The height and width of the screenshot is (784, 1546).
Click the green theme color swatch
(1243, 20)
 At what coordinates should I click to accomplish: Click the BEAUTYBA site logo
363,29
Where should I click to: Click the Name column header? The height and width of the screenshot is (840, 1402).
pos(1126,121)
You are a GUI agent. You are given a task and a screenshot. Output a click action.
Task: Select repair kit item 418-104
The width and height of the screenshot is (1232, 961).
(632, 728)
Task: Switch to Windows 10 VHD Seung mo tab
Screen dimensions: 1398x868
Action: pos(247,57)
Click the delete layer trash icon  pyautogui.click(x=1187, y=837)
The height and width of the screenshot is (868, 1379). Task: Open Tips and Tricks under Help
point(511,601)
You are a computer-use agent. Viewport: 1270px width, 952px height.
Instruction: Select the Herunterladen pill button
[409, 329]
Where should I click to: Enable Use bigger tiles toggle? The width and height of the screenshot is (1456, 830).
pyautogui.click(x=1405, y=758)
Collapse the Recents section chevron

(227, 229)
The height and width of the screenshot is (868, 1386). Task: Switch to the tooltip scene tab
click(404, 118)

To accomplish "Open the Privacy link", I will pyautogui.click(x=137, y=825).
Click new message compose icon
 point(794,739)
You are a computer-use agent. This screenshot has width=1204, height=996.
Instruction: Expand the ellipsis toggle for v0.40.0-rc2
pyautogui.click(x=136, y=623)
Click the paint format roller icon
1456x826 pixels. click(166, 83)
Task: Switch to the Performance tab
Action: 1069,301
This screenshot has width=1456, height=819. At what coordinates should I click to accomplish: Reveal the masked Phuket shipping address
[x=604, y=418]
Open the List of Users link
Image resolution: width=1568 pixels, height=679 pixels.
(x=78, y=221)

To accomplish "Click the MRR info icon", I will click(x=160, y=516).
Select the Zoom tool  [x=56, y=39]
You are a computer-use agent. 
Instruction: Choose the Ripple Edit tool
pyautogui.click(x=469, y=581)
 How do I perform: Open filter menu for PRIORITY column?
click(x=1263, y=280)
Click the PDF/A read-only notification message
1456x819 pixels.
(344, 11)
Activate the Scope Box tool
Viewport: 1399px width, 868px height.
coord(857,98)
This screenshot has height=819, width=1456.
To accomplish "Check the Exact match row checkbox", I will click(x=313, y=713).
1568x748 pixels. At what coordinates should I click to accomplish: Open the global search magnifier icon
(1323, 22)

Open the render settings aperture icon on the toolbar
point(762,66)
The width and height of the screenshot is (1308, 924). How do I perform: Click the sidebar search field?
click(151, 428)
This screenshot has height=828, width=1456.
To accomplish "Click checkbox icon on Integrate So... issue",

.....

* PROMPT *
Each line in the entries above that includes the string "agent" should be extracted.

* WRITTEN RESPONSE *
You are a GUI agent. You are given a task and a screenshot. Output a click action.
You are a computer-use agent. Viewport: 1270px width, 952px height.
You are a computer-use agent. This screenshot has width=1204, height=996.
You are a computer-use agent. 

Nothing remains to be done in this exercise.